STORED DATA Start Marker
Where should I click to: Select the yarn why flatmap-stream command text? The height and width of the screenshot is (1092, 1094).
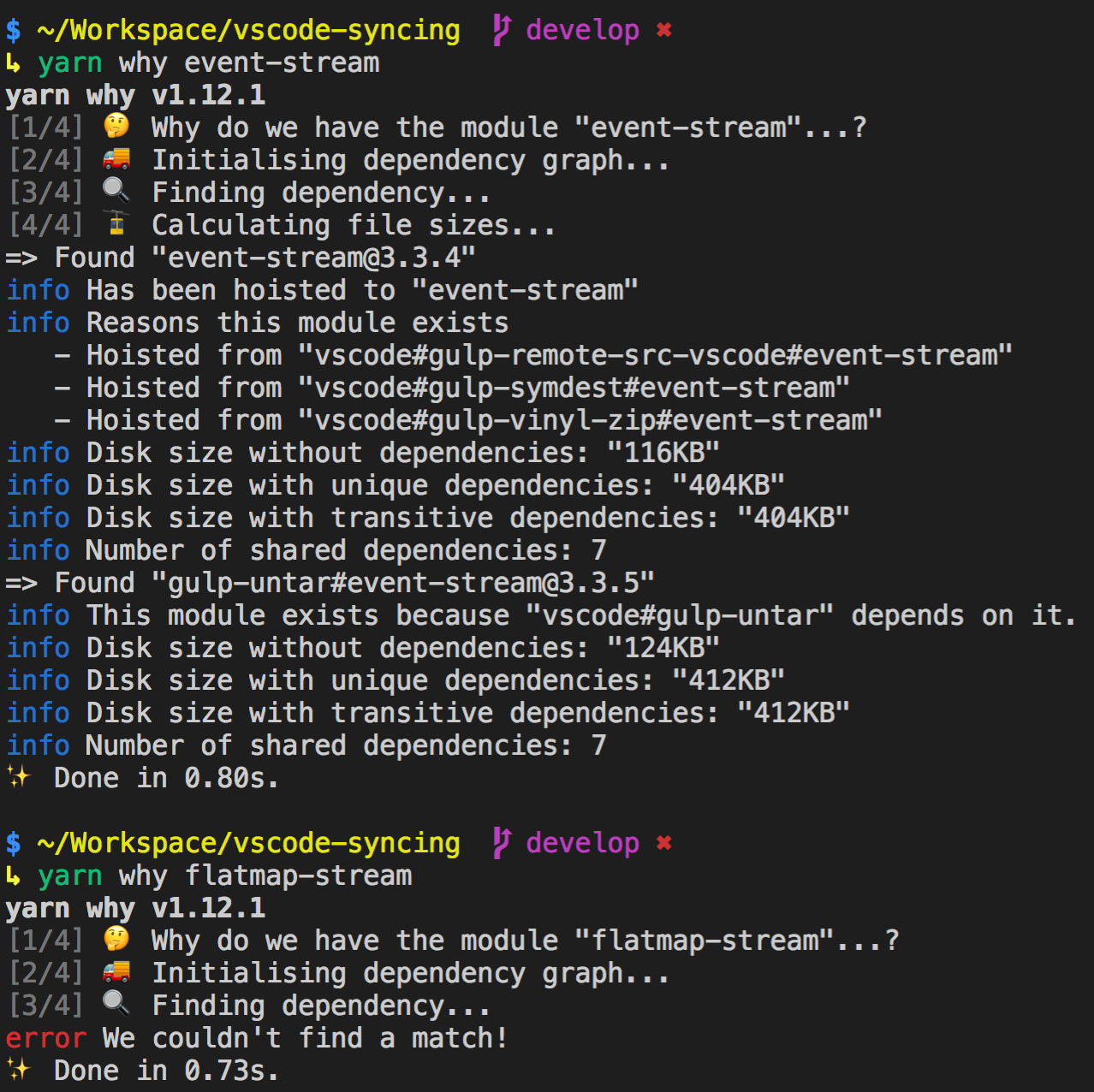224,875
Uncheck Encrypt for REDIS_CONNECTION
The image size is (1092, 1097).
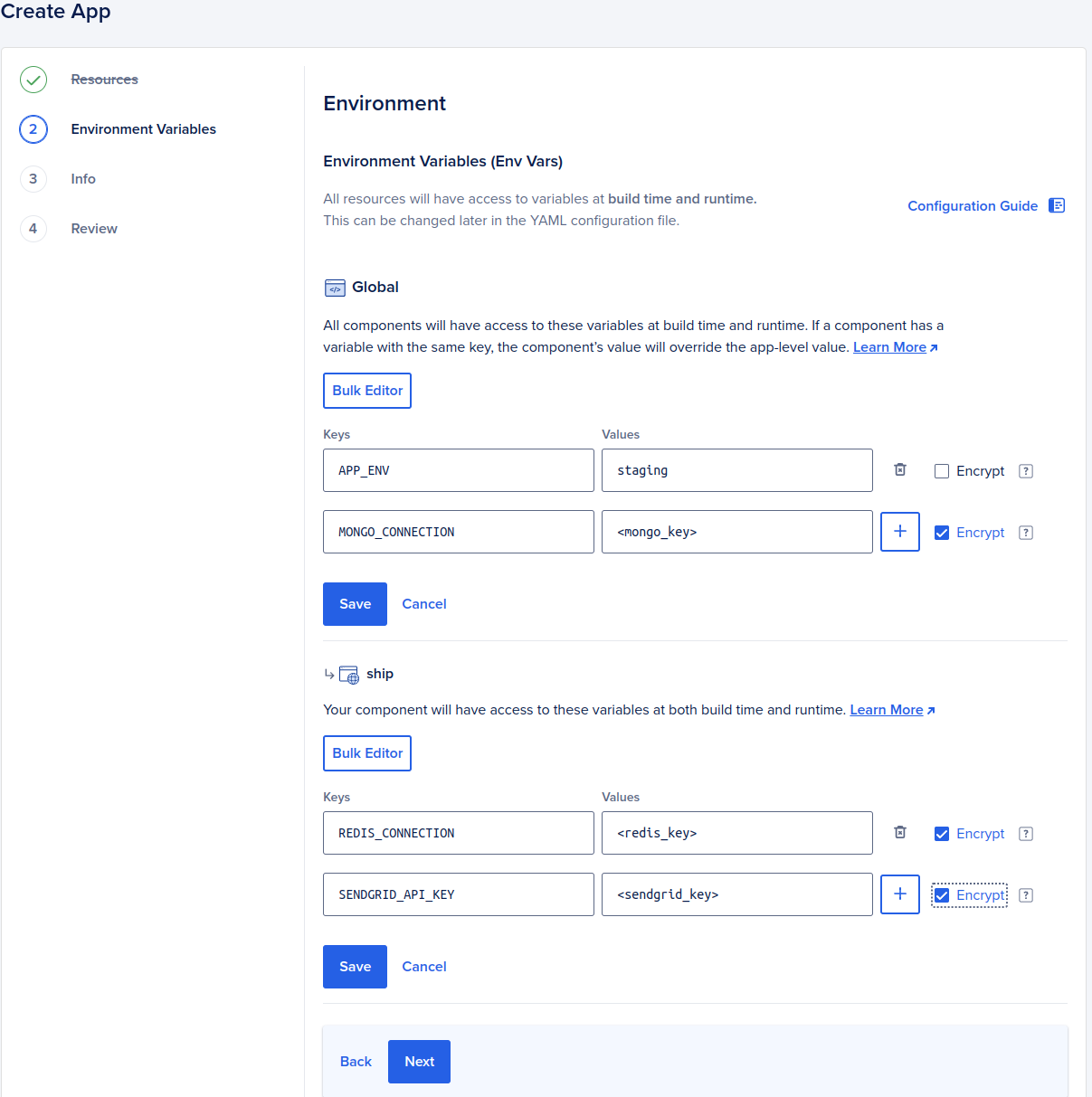(941, 833)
STORED DATA End Marker
**WORK INSTRUCTIONS:**
Could you set down word for word each line from the one holding "Uncheck Encrypt for REDIS_CONNECTION" through the end of the material above, without any pictures?

**RESPONSE TO THE EXERCISE:**
Uncheck Encrypt for REDIS_CONNECTION
The image size is (1092, 1097).
(941, 833)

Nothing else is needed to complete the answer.